As Empresas de Crescimento Elevado (ECE), com um mínimo de 10 colaboradores e um crescimento orgânico médio anual de empregados superior a 20%, durante três anos consecutivos, geraram, entre 2017 e 2020, 87 mil novos empregos.
Os dados, que são da Informa D&B, revelam que Portugal conta com 1.565 ECE, o que representa apenas 0,4% do tecido empresarial do país mas contribuíram com mais de 10% do emprego criado durante o período em análise.
As ECE contam, ao todo, com 135 mil funcionários, o que corresponde a um crescimento de 150% desde 2017 e quase metade, 48%, registou vendas de 2,8 mil milhões de euros para mercados externos. Em 2020, o volume de negócios conjunto alcançou os12,9 mil milhões de euros, o que significa um crescimento muito expressivo de 56% desde o início do período.

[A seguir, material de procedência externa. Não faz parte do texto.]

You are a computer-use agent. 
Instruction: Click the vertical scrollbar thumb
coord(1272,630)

Segundo Teresa Cardoso de Menezes, diretora geral da Informa D&B, “a agilidade e o sentido de oportunidade das ECE, que as conduz a rápidos crescimentos, revelam-se sempre muito importantes para a economia, desde logo pelo emprego que criam, mas também porque são um estímulo para outras empresas que, pertencendo à sua cadeia de valor, beneficiam com o ritmo acelerado do seu crescimento”.

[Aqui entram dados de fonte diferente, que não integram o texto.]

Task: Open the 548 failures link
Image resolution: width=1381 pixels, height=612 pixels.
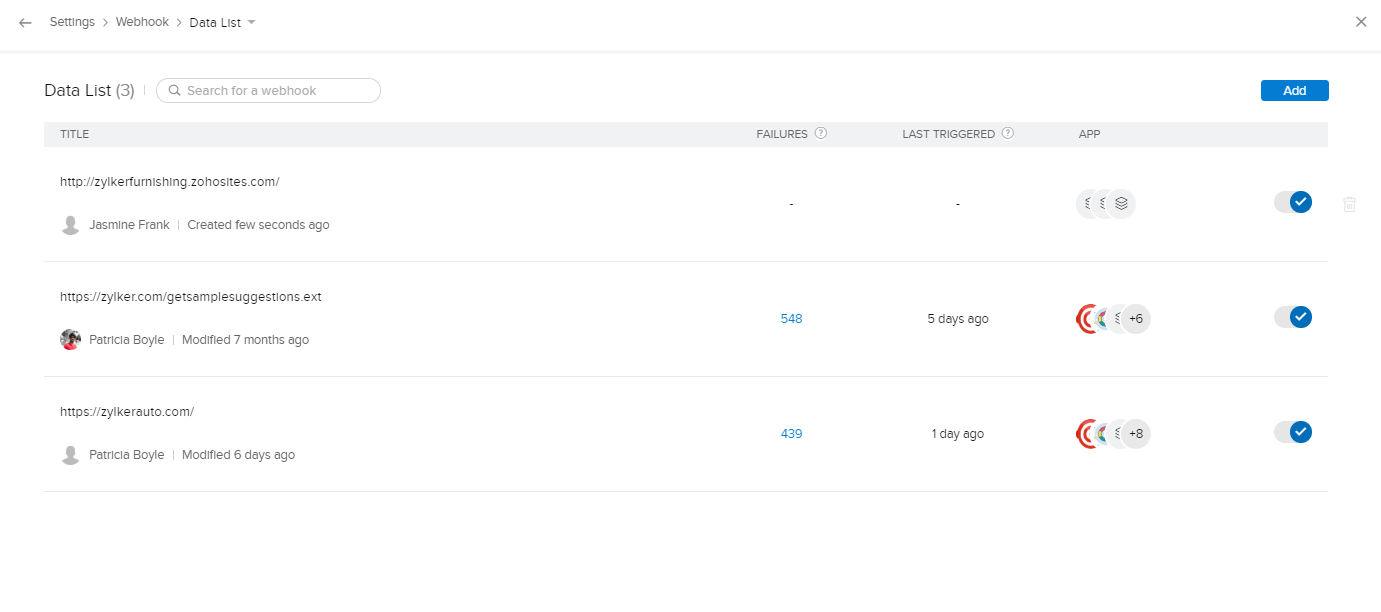Action: point(791,319)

Estas empresas existem, em proporções diferentes, em todos os setores e regiões de atividade, sendo que as Indústrias, a Construção e os Serviços empresariais são os setores com maior número de ECE. “No entanto, quando comparado com o Tecido Empresarial Equivalente (empresas com 10 ou mais empregados no início do período em análise e que são, portanto, comparáveis com as ECE), a maior percentagem de ECE ocorre no setor das Tecnologias de comunicação e informação”, explica a análise.